----- Passage shown -----
Fig. 4.. HSF1 activity is required for efficient viral replication and progeny production.

(A to C) HEL 299 fibroblasts were prophylactically treated with SISU-102 or ganciclovir at the indicated concentrations for 24 h. (D) Fibroblasts were transfected with a scrambled or HSF1 siRNA for 48 h. Following drug treatment or siRNA knockdown, cells were mock infected or infected (MOI 1) with WT HCMV strain TB40E (A, B, D) or HCMV strain Towne (C) for 96 h. At 96 hpi, viral genome copy number was assessed by qPCR analysis for UL123 (as a marker of the viral genome) and GAPDH (A). TCID₅₀ assays were performed on the supernatants to measure progeny virus production (B to D). All data are representative of 3 to 4 biological replicates per group. ****P < 0.0001, by one-way ANOVA with Tukey’s HSD post hoc test (A). *P<0.05, by Mann Whitney t-test (One-tailed) (B to D).
-----
● Work to complete
- a) Name every gene mentioned in the figure legend.
- b) Return the portion of the figure legend from "Fig. 4.. HSF1" to "(One-tailed) (B to D).", inclusive.
----- Exercise data -----
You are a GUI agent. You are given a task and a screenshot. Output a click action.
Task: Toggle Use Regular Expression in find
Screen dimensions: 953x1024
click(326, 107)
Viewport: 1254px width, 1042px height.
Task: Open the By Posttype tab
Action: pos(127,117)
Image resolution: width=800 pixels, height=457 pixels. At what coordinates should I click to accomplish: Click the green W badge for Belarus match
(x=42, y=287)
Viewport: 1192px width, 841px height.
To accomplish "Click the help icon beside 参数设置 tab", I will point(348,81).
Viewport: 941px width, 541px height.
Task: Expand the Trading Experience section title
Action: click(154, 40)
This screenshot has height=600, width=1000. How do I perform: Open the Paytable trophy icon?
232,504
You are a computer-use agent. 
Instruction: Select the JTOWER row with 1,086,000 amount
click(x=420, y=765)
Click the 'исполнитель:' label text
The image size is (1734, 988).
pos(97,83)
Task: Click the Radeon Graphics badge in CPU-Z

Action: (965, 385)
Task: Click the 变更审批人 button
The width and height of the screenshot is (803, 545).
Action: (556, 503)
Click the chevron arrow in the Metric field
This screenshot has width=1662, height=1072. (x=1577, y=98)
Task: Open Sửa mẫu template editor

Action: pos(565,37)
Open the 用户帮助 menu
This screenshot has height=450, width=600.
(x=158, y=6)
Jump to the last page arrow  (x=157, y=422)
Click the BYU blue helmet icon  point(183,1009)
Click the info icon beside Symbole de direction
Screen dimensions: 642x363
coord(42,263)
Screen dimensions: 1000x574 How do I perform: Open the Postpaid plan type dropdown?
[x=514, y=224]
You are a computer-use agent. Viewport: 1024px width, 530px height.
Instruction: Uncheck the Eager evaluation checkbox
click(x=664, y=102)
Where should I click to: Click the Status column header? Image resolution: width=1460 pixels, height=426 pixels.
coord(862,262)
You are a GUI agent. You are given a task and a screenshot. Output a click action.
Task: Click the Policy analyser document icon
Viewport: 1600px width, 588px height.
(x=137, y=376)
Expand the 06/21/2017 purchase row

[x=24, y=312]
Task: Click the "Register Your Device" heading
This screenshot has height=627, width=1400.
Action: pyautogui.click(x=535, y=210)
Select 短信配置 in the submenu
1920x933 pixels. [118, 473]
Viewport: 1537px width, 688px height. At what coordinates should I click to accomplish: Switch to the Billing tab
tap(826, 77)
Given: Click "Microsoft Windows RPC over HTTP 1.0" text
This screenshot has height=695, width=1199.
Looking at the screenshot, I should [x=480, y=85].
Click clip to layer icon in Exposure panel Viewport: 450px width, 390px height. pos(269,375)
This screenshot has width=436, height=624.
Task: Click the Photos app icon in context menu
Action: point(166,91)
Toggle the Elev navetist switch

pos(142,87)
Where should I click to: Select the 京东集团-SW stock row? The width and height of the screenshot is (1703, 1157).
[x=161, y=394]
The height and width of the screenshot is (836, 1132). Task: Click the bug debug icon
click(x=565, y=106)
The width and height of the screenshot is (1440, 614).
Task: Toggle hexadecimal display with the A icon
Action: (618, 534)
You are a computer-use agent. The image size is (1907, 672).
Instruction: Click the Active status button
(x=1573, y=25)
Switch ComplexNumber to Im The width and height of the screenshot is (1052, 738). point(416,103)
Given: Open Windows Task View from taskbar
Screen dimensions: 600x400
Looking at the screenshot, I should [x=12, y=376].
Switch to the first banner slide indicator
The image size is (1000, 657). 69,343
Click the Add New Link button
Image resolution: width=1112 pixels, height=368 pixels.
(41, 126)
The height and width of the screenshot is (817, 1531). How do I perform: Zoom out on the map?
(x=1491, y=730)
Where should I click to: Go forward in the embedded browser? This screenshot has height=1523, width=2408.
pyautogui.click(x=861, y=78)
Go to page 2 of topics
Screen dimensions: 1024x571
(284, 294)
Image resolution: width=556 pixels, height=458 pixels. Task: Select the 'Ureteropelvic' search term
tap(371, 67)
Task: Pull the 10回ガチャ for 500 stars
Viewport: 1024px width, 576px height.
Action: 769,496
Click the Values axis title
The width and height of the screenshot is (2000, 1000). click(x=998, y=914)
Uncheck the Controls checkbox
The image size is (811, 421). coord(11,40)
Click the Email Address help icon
-----
● Answers for each item
- a) HSF1, UL123, GAPDH

- b)
Fig. 4.. HSF1 activity is required for efficient viral replication and progeny production.

(A to C) HEL 299 fibroblasts were prophylactically treated with SISU-102 or ganciclovir at the indicated concentrations for 24 h. (D) Fibroblasts were transfected with a scrambled or HSF1 siRNA for 48 h. Following drug treatment or siRNA knockdown, cells were mock infected or infected (MOI 1) with WT HCMV strain TB40E (A, B, D) or HCMV strain Towne (C) for 96 h. At 96 hpi, viral genome copy number was assessed by qPCR analysis for UL123 (as a marker of the viral genome) and GAPDH (A). TCID₅₀ assays were performed on the supernatants to measure progeny virus production (B to D). All data are representative of 3 to 4 biological replicates per group. ****P < 0.0001, by one-way ANOVA with Tukey’s HSD post hoc test (A). *P<0.05, by Mann Whitney t-test (One-tailed) (B to D).